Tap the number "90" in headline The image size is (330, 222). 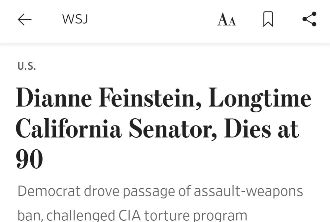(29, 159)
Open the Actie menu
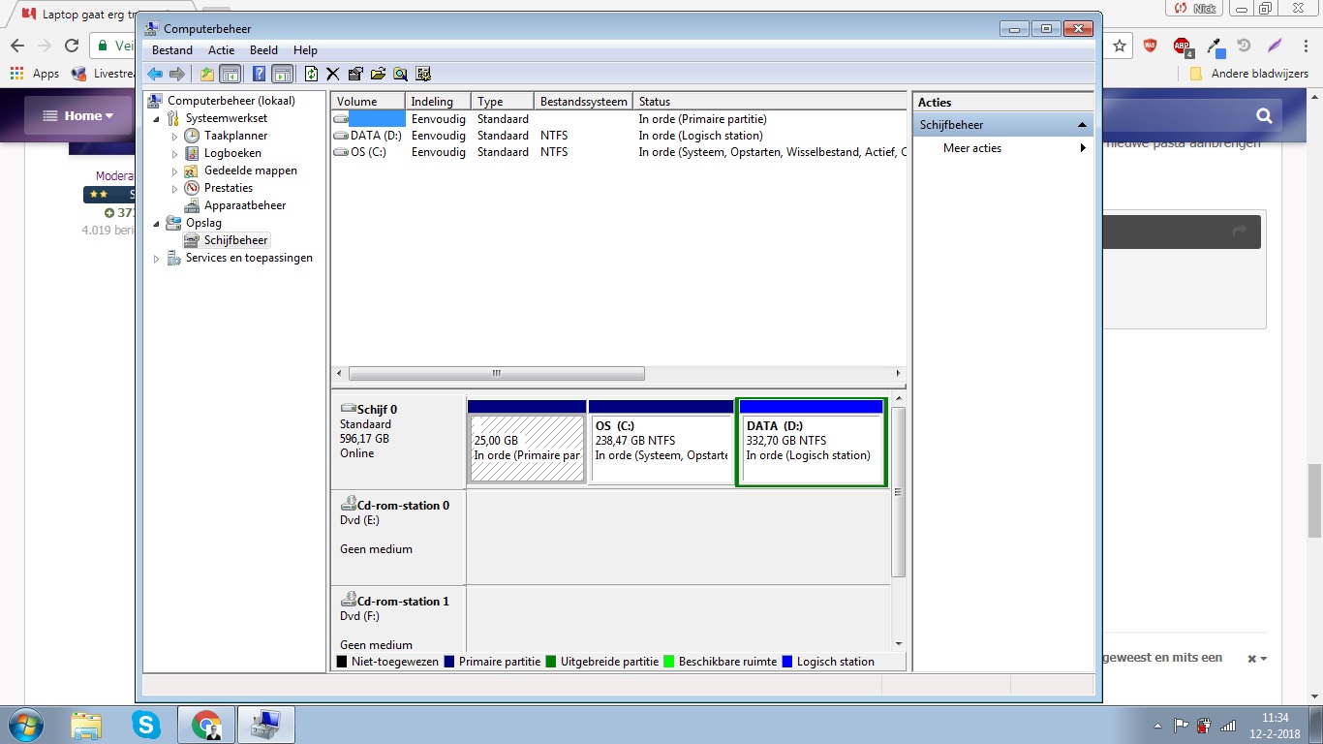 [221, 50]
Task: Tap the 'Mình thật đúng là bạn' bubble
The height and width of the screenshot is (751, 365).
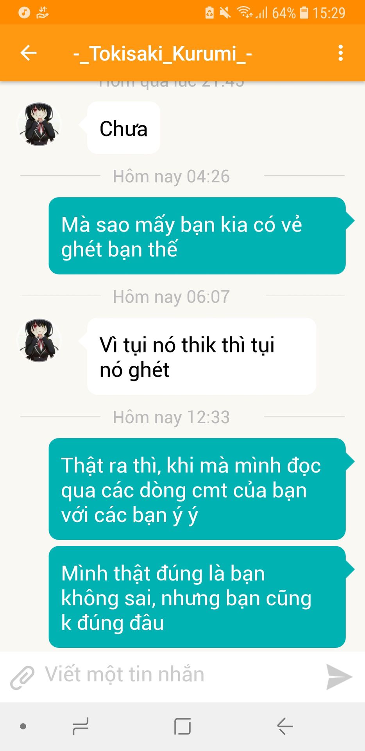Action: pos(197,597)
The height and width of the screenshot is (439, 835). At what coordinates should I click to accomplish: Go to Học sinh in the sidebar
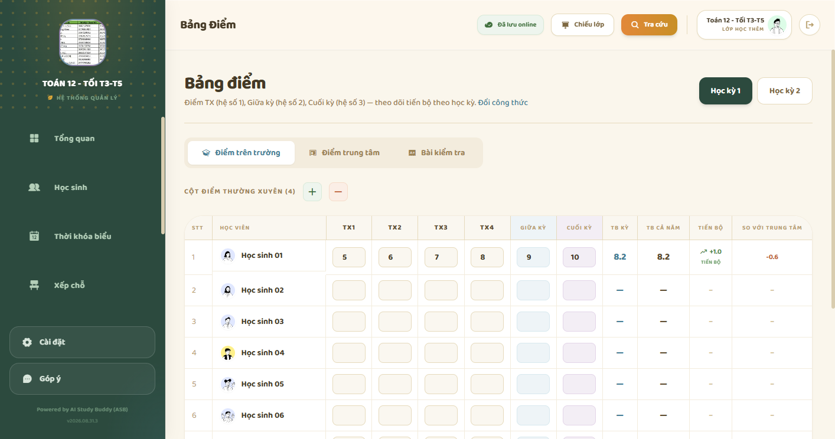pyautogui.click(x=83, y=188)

· · ·

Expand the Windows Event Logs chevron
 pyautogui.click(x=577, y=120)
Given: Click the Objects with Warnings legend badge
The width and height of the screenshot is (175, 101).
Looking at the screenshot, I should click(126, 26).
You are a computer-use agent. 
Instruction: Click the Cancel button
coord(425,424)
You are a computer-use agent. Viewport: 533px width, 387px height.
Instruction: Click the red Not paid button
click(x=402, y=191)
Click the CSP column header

· · ·

If a line of the data above holds the string "agent", count it, then state only the total.

Response area:
2